Requirement. Extract all lines in the data that contain the word "Anil".

Provided data.
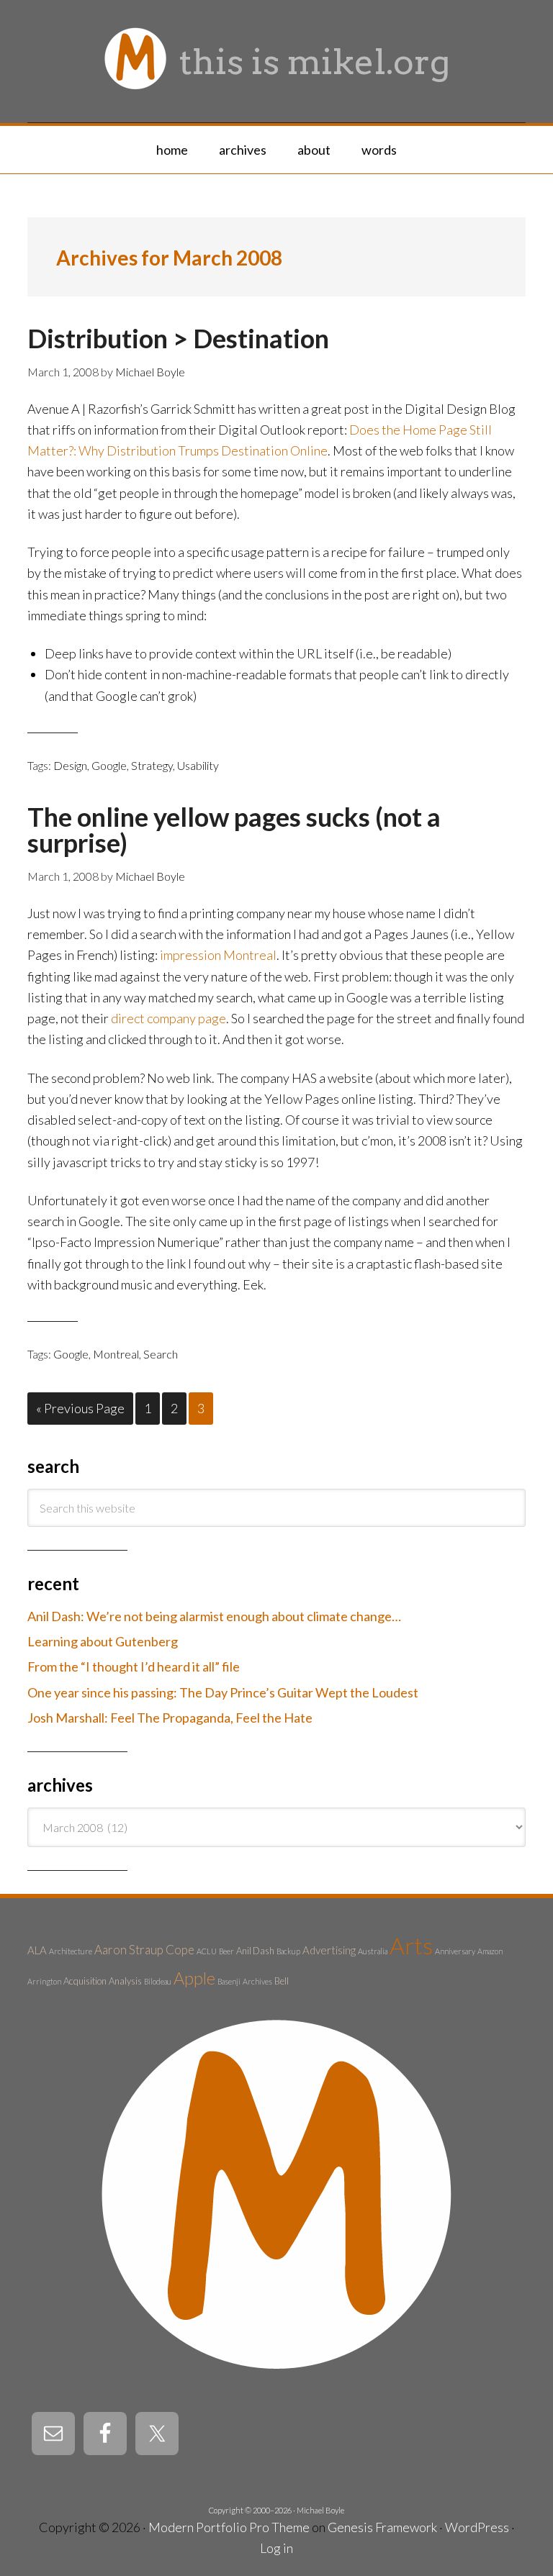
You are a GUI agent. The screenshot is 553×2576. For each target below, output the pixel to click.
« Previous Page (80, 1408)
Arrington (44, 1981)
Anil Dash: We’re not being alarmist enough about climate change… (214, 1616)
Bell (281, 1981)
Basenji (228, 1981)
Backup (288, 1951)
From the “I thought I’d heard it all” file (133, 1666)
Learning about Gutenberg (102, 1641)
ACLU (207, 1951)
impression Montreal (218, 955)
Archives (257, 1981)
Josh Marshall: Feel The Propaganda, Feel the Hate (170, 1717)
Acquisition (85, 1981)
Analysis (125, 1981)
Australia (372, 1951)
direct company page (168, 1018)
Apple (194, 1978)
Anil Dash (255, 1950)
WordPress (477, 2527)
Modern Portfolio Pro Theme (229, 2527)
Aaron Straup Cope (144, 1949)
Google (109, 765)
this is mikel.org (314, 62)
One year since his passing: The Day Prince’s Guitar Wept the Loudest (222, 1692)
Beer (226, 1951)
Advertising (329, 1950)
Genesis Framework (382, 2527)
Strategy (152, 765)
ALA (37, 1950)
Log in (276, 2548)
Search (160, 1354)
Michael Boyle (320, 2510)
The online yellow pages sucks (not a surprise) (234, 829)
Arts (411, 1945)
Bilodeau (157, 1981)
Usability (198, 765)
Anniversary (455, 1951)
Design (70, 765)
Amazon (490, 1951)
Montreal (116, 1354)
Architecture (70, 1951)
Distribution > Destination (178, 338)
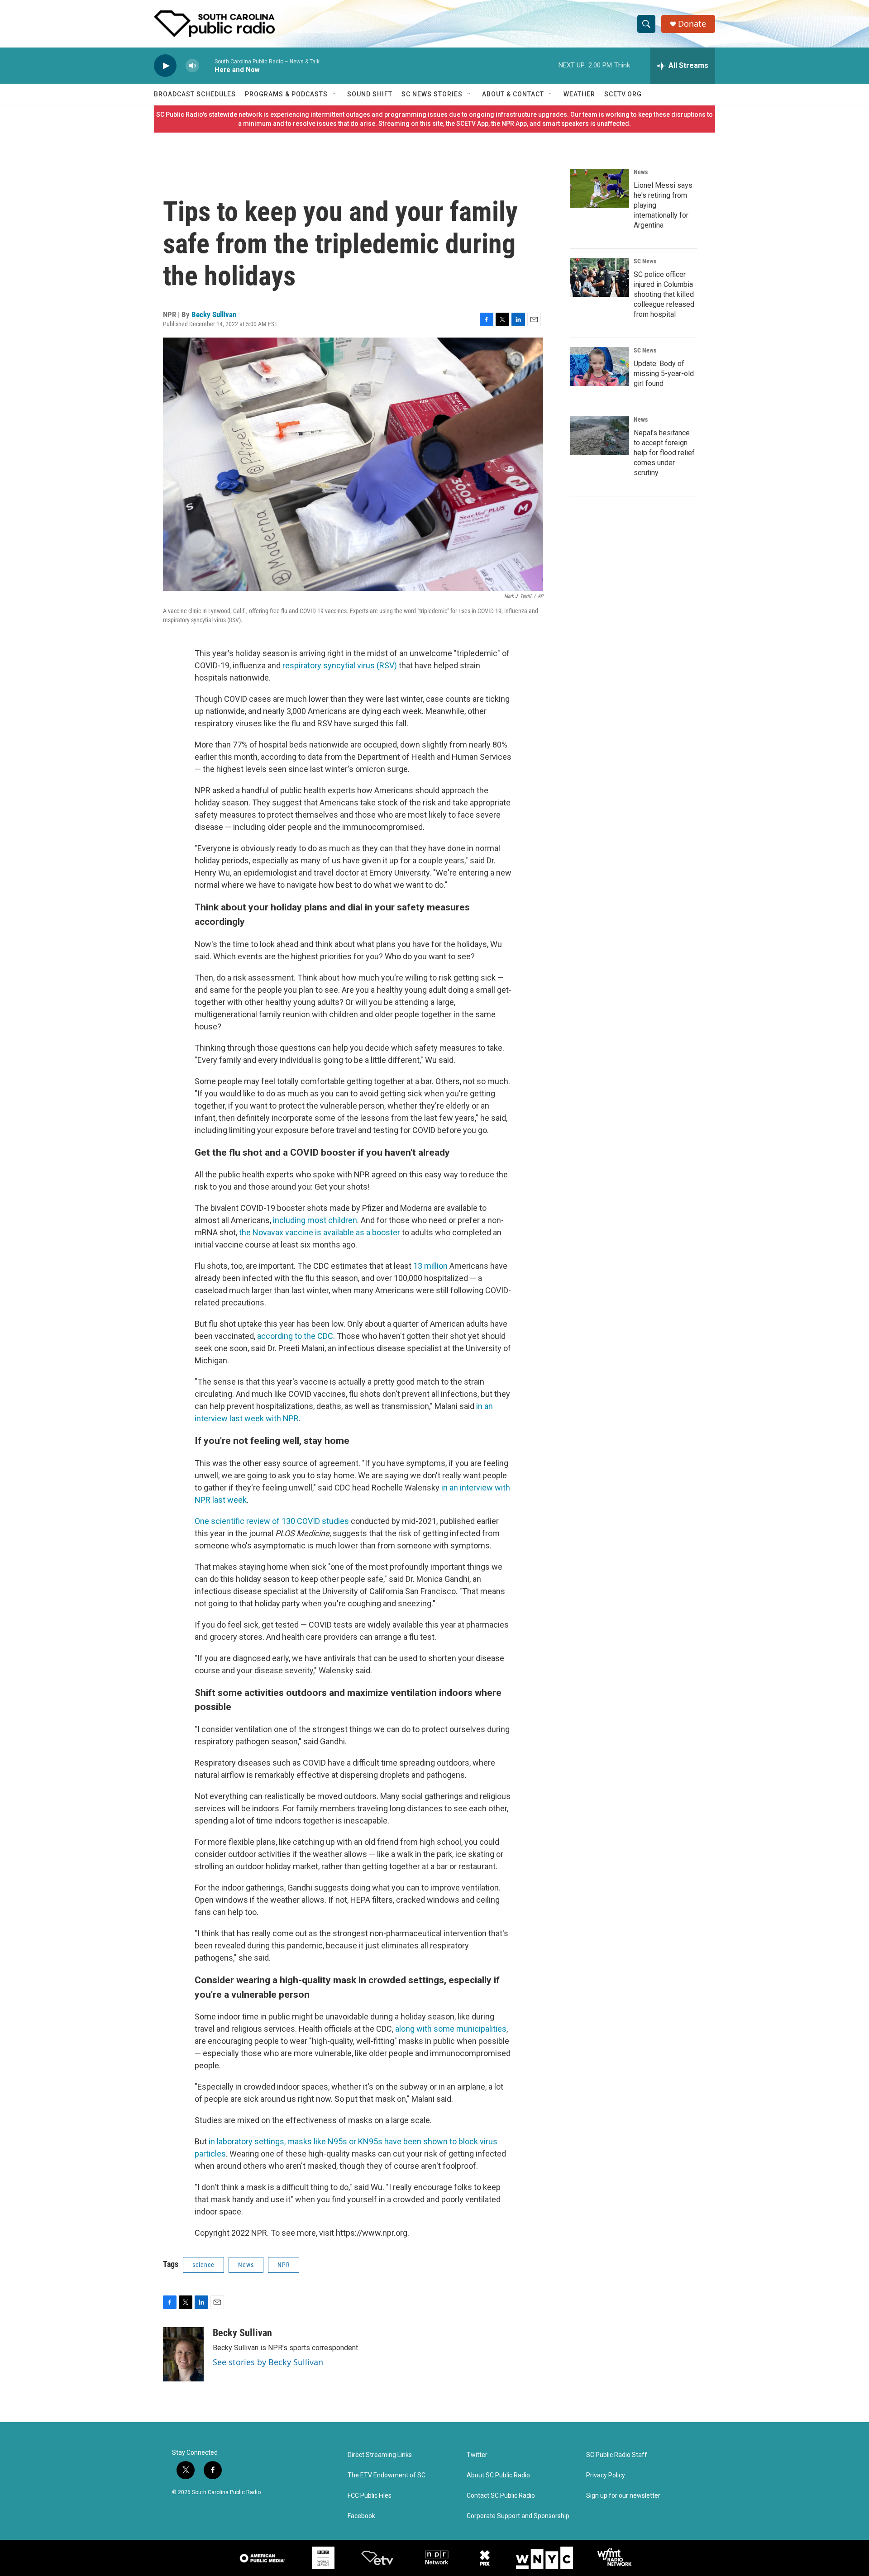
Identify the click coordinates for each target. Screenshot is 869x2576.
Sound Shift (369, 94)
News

Result.
Anil Dash: We’re not being alarmist enough about climate change… (214, 1616)
Anil Dash (255, 1950)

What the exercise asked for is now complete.